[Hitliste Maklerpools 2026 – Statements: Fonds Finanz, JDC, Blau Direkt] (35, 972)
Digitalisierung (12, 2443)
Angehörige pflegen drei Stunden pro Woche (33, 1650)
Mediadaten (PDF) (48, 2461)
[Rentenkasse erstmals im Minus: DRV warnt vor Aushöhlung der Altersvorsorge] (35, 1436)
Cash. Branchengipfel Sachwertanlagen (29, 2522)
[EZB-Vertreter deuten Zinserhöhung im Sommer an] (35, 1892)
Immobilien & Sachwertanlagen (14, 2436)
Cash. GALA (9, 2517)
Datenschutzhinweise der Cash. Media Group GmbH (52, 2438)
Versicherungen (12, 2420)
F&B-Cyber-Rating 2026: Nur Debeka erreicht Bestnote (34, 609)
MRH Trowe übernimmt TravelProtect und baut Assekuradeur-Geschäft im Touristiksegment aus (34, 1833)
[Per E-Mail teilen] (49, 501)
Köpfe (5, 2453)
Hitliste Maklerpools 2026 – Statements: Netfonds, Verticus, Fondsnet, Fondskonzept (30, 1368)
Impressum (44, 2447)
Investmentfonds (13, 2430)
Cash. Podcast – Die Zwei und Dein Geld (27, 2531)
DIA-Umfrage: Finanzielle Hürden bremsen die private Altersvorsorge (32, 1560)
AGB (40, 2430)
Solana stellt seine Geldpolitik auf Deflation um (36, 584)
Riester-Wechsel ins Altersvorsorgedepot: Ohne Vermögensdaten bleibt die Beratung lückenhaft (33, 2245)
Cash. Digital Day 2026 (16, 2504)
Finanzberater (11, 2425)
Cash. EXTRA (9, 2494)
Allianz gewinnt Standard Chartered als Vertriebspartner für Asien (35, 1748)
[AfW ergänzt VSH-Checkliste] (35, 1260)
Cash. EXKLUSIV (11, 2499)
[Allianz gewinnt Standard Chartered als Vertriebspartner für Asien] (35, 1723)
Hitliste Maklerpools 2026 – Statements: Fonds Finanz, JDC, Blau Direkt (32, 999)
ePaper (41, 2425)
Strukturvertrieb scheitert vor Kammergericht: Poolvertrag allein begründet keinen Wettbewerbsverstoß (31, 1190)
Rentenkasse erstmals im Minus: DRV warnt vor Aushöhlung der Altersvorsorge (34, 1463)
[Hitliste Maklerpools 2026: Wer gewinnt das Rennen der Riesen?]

++++

§ Work to be completed
The whole listing above is to be output exactly.

§ Final answer
[Hitliste Maklerpools 2026 – Statements: Fonds Finanz, JDC, Blau Direkt] (35, 972)
Digitalisierung (12, 2443)
Angehörige pflegen drei Stunden pro Woche (33, 1650)
Mediadaten (PDF) (48, 2461)
[Rentenkasse erstmals im Minus: DRV warnt vor Aushöhlung der Altersvorsorge] (35, 1436)
Cash. Branchengipfel Sachwertanlagen (29, 2522)
[EZB-Vertreter deuten Zinserhöhung im Sommer an] (35, 1892)
Immobilien & Sachwertanlagen (14, 2436)
Cash. GALA (9, 2517)
Datenschutzhinweise der Cash. Media Group GmbH (52, 2438)
Versicherungen (12, 2420)
F&B-Cyber-Rating 2026: Nur Debeka erreicht Bestnote (34, 609)
MRH Trowe übernimmt TravelProtect und baut Assekuradeur-Geschäft im Touristiksegment aus (34, 1833)
[Per E-Mail teilen] (49, 501)
Köpfe (5, 2453)
Hitliste Maklerpools 2026 – Statements: Netfonds, Verticus, Fondsnet, Fondskonzept (30, 1368)
Impressum (44, 2447)
Investmentfonds (13, 2430)
Cash. Podcast – Die Zwei und Dein Geld (27, 2531)
DIA-Umfrage: Finanzielle Hürden bremsen die private Altersvorsorge (32, 1560)
AGB (40, 2430)
Solana stellt seine Geldpolitik auf Deflation um (36, 584)
Riester-Wechsel ins Altersvorsorgedepot: Ohne Vermögensdaten bleibt die Beratung lückenhaft (33, 2245)
Cash. Digital Day 2026 (16, 2504)
Finanzberater (11, 2425)
Cash. EXTRA (9, 2494)
Allianz gewinnt Standard Chartered als Vertriebspartner für Asien (35, 1748)
[AfW ergänzt VSH-Checkliste] (35, 1260)
Cash. EXKLUSIV (11, 2499)
[Allianz gewinnt Standard Chartered als Vertriebspartner für Asien] (35, 1723)
Hitliste Maklerpools 2026 – Statements: Fonds Finanz, JDC, Blau Direkt (32, 999)
ePaper (41, 2425)
Strukturvertrieb scheitert vor Kammergericht: Poolvertrag allein begründet keinen Wettbewerbsverstoß (31, 1190)
Rentenkasse erstmals im Minus: DRV warnt vor Aushöhlung der Altersvorsorge (34, 1463)
[Hitliste Maklerpools 2026: Wer gewinnt das Rennen der Riesen?]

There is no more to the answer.